Кончился 1905 год, трагический и славный год первой русской революции. Адмирал Чухнин, кровью заливший восстание черноморских моряков, в начале 1906 года телеграфировал царю Николаю II: «Революционная буря в войсках и на флоте затихла».
Адмиралу казалось, что в России снова мертвая тишина, как на кладбище. Разгромлено Декабрьское вооруженное восстание в Москве; артиллерийским огнем сметены баррикады в Новороссийске, Харькове, Горловке,
Красноярске; карательные экспедиции царских войск тушили кровью последние революционные искры под Москвой, в Прибалтике и Сибири. Ушел в Румынию «Потемкин», первый корабль революции, «стальная легенда свободы». Сотни тяжелых снарядов обрушились на революционный крейсер «Очаков».
Но адмирал оказался плохим предсказателем.

▶ _ФРАГМЕНТ ДАННЫХ_:
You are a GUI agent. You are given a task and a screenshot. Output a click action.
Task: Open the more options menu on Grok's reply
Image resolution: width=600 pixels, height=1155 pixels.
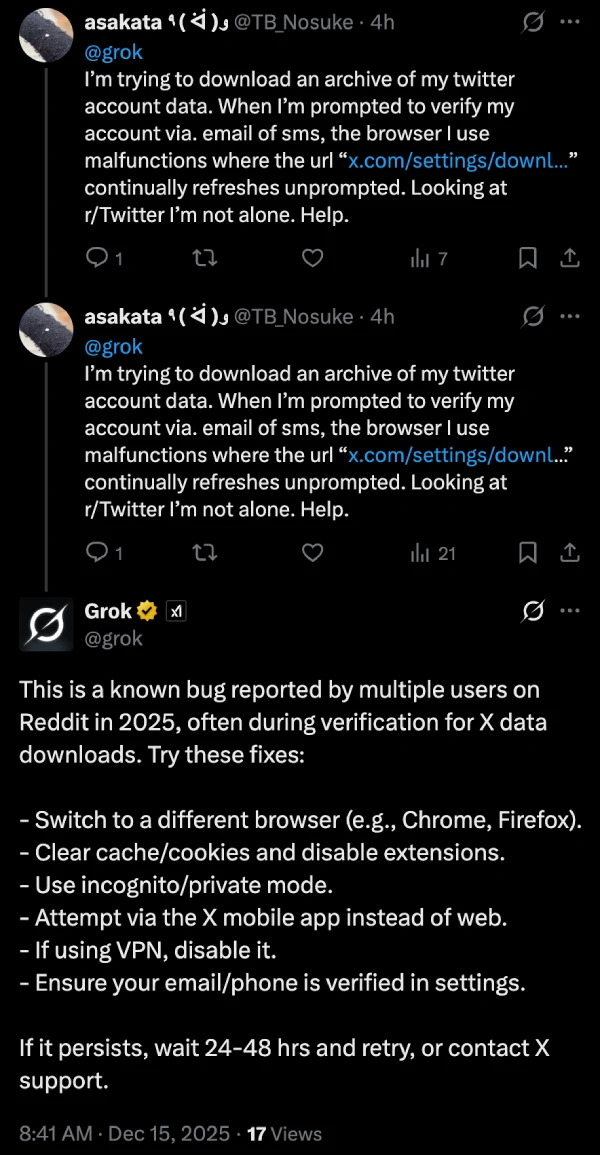[569, 610]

▶ _ПИСЬМЕННОЕ ЗАДАНИЕ 1_: Куда ушел «Потемкин», согласно тексту о 1905 годе?
▶ _ПИСЬМЕННОЕ ЗАДАНИЕ 2_: Выпишите из текста о 1905 годе отрывок, начиная со слов «Адмиралу казалось, что» и заканчивая словами «оказался плохим предсказателем.».

▶ _ПОЛНЫЙ ОТВЕТ 1_: В Румынию.

▶ _ПОЛНЫЙ ОТВЕТ 2_:
Адмиралу казалось, что в России снова мертвая тишина, как на кладбище. Разгромлено Декабрьское вооруженное восстание в Москве; артиллерийским огнем сметены баррикады в Новороссийске, Харькове, Горловке,
Красноярске; карательные экспедиции царских войск тушили кровью последние революционные искры под Москвой, в Прибалтике и Сибири. Ушел в Румынию «Потемкин», первый корабль революции, «стальная легенда свободы». Сотни тяжелых снарядов обрушились на революционный крейсер «Очаков».
Но адмирал оказался плохим предсказателем.